### SHORT TASK
Present everything from the start of the material down to the line containing "will [1302, 42]." as a numbered list, leaving out blank lines.

### PROVIDED DATA
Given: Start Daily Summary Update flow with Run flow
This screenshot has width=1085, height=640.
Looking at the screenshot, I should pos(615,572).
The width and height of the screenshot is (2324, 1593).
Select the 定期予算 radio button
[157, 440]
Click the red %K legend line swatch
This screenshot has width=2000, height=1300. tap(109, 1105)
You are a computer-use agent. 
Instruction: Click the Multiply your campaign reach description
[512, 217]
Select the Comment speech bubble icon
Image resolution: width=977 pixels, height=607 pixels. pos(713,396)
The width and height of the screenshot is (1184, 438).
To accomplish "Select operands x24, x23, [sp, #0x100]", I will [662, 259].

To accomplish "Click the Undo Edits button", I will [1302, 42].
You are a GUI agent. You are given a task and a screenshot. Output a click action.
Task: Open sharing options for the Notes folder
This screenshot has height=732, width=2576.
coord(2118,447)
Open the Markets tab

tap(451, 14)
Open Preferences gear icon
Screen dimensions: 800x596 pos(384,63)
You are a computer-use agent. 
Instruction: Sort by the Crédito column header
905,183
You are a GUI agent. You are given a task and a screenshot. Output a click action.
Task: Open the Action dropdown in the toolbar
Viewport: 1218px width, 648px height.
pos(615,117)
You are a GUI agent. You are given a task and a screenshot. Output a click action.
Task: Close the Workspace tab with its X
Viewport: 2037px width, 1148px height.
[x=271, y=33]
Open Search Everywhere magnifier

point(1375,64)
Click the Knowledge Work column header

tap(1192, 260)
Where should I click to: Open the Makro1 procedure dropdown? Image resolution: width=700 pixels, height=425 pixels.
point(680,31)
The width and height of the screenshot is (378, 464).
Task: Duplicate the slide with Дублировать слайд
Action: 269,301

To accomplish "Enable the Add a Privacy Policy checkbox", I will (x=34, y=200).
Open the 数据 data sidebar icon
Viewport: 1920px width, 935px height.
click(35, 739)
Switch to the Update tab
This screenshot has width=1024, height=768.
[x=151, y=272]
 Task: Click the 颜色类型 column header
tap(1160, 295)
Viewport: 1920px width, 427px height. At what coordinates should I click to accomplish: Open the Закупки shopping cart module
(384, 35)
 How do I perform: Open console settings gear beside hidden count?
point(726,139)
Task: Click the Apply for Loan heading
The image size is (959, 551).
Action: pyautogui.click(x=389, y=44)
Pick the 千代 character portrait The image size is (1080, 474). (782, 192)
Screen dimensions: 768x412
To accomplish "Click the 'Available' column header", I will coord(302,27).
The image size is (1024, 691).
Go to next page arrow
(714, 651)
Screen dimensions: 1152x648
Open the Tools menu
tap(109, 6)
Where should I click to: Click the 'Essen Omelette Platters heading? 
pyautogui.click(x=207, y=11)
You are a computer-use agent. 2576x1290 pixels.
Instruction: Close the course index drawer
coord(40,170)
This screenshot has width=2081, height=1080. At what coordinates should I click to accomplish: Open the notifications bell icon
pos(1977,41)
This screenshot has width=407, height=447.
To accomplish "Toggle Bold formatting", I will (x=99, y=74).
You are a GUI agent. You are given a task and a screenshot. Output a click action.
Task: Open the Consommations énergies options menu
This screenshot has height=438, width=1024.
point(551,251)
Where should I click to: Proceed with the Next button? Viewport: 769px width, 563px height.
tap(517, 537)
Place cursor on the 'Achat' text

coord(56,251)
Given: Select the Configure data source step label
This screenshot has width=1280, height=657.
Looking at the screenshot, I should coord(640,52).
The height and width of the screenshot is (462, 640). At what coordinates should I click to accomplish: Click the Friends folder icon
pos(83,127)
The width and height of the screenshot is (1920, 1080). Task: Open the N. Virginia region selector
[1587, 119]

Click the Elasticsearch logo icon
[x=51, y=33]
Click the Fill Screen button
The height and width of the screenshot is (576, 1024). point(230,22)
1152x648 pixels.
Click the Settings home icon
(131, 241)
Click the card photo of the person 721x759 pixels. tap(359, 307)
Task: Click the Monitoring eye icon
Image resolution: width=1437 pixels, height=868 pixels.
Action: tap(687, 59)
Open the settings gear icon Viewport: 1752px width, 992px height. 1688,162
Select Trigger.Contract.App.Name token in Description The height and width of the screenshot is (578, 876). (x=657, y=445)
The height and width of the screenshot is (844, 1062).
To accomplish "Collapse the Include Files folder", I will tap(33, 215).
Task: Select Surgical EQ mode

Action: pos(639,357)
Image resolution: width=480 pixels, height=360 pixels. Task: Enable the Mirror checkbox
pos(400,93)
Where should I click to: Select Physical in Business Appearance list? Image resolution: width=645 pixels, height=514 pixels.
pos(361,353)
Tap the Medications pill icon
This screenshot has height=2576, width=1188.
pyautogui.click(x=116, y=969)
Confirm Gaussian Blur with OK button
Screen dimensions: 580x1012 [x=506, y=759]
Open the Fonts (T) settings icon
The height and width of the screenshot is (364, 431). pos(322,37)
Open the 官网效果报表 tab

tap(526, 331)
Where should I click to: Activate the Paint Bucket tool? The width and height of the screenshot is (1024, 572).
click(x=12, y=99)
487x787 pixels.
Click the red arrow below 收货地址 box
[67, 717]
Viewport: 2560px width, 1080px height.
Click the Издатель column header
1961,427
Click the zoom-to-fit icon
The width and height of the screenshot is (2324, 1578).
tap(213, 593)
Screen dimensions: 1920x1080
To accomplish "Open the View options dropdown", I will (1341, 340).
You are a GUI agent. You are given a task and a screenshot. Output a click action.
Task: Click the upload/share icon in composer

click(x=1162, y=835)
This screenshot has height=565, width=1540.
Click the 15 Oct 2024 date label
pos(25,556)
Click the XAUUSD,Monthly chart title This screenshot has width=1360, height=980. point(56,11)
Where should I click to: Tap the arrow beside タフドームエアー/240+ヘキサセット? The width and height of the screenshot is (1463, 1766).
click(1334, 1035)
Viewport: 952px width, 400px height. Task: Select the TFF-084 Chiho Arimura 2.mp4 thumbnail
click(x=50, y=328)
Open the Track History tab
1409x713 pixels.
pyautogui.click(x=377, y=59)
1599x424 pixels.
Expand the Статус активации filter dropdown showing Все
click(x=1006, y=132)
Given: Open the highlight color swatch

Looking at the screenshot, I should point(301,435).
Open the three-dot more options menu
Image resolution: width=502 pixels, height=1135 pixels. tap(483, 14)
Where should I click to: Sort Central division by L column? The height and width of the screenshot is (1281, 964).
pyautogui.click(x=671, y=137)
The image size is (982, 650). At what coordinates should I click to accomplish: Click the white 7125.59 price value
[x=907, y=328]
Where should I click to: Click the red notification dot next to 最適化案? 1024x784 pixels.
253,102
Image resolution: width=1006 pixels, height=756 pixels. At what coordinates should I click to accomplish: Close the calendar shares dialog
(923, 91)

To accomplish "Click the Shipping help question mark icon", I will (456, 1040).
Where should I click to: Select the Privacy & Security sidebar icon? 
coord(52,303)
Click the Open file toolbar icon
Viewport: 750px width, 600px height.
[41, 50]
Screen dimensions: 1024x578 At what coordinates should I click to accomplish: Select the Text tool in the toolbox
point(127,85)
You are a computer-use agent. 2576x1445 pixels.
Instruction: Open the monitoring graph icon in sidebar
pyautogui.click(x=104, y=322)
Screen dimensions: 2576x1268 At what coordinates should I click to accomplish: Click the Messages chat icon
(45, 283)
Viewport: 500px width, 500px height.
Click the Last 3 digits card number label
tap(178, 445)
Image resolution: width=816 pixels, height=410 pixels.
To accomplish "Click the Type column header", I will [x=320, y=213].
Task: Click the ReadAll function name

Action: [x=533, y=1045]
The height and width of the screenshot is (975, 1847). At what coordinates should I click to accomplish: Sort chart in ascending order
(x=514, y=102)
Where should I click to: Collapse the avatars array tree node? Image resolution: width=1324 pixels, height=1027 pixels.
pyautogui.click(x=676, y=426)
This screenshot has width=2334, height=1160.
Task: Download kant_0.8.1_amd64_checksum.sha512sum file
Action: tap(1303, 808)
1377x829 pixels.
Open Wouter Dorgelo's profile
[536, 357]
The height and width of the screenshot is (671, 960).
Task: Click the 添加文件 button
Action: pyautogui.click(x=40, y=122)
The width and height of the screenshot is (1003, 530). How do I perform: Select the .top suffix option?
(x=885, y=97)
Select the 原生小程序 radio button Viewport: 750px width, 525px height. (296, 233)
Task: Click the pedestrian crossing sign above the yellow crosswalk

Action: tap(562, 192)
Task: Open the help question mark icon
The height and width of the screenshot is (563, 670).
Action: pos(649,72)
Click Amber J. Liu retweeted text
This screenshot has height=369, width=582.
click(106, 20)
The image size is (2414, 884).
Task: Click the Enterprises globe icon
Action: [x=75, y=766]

### RESULT
1. Given: Start Daily Summary Update flow with Run flow
2. This screenshot has width=1085, height=640.
3. Looking at the screenshot, I should pos(615,572).
4. The width and height of the screenshot is (2324, 1593).
5. Select the 定期予算 radio button
6. [157, 440]
7. Click the red %K legend line swatch
8. This screenshot has width=2000, height=1300. tap(109, 1105)
9. You are a computer-use agent. 
10. Instruction: Click the Multiply your campaign reach description
11. [512, 217]
12. Select the Comment speech bubble icon
13. Image resolution: width=977 pixels, height=607 pixels. pos(713,396)
14. The width and height of the screenshot is (1184, 438).
15. To accomplish "Select operands x24, x23, [sp, #0x100]", I will [662, 259].
16. To accomplish "Click the Undo Edits button", I will [1302, 42].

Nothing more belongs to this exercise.